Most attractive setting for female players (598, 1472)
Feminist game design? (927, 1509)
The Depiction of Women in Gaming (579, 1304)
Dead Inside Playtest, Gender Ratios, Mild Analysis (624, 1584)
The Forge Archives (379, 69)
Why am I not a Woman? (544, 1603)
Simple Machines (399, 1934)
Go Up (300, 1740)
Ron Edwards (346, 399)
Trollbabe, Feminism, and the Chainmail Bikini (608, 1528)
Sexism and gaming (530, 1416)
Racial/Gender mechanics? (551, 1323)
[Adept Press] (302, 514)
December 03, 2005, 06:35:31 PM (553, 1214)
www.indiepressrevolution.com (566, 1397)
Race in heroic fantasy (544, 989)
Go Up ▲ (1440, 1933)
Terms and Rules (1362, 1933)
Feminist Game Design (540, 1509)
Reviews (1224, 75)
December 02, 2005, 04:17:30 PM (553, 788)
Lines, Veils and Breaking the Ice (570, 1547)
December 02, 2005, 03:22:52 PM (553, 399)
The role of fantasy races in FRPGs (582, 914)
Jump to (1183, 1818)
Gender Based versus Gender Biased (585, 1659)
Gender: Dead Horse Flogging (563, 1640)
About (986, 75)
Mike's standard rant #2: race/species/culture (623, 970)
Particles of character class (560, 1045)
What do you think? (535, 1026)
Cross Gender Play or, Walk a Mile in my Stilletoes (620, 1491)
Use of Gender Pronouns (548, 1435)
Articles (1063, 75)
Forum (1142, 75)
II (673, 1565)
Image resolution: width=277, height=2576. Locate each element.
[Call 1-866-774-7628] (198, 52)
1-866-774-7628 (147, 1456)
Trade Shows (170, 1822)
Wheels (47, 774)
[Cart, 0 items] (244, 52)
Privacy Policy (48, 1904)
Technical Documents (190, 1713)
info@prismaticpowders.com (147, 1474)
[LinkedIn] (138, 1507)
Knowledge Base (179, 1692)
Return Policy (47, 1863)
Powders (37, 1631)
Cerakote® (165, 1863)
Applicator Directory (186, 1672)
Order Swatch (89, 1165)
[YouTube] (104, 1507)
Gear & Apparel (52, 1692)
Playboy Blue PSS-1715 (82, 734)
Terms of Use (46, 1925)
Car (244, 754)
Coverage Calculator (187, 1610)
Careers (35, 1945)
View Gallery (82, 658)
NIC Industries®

= = = = = = =

Return each entry from the material above exactly as it appears.

Most attractive setting for female players (598, 1472)
Feminist game design? (927, 1509)
The Depiction of Women in Gaming (579, 1304)
Dead Inside Playtest, Gender Ratios, Mild Analysis (624, 1584)
The Forge Archives (379, 69)
Why am I not a Woman? (544, 1603)
Simple Machines (399, 1934)
Go Up (300, 1740)
Ron Edwards (346, 399)
Trollbabe, Feminism, and the Chainmail Bikini (608, 1528)
Sexism and gaming (530, 1416)
Racial/Gender mechanics? (551, 1323)
[Adept Press] (302, 514)
December 03, 2005, 06:35:31 PM (553, 1214)
www.indiepressrevolution.com (566, 1397)
Race in heroic fantasy (544, 989)
Go Up ▲ (1440, 1933)
Terms and Rules (1362, 1933)
Feminist Game Design (540, 1509)
Reviews (1224, 75)
December 02, 2005, 04:17:30 PM (553, 788)
Lines, Veils and Breaking the Ice (570, 1547)
December 02, 2005, 03:22:52 PM (553, 399)
The role of fantasy races in FRPGs (582, 914)
Jump to (1183, 1818)
Gender Based versus Gender Biased (585, 1659)
Gender: Dead Horse Flogging (563, 1640)
About (986, 75)
Mike's standard rant #2: race/species/culture (623, 970)
Particles of character class (560, 1045)
What do you think? (535, 1026)
Cross Gender Play or, Walk a Mile in my Stilletoes (620, 1491)
Use of Gender Pronouns (548, 1435)
Articles (1063, 75)
Forum (1142, 75)
II (673, 1565)
Image resolution: width=277, height=2576. Locate each element.
[Call 1-866-774-7628] (198, 52)
1-866-774-7628 (147, 1456)
Trade Shows (170, 1822)
Wheels (47, 774)
[Cart, 0 items] (244, 52)
Privacy Policy (48, 1904)
Technical Documents (190, 1713)
info@prismaticpowders.com (147, 1474)
[LinkedIn] (138, 1507)
Knowledge Base (179, 1692)
Return Policy (47, 1863)
Powders (37, 1631)
Cerakote® (165, 1863)
Applicator Directory (186, 1672)
Order Swatch (89, 1165)
[YouTube] (104, 1507)
Gear & Apparel (52, 1692)
Playboy Blue PSS-1715 (82, 734)
Terms of Use (46, 1925)
Car (244, 754)
Coverage Calculator (187, 1610)
Careers (35, 1945)
View Gallery (82, 658)
NIC Industries®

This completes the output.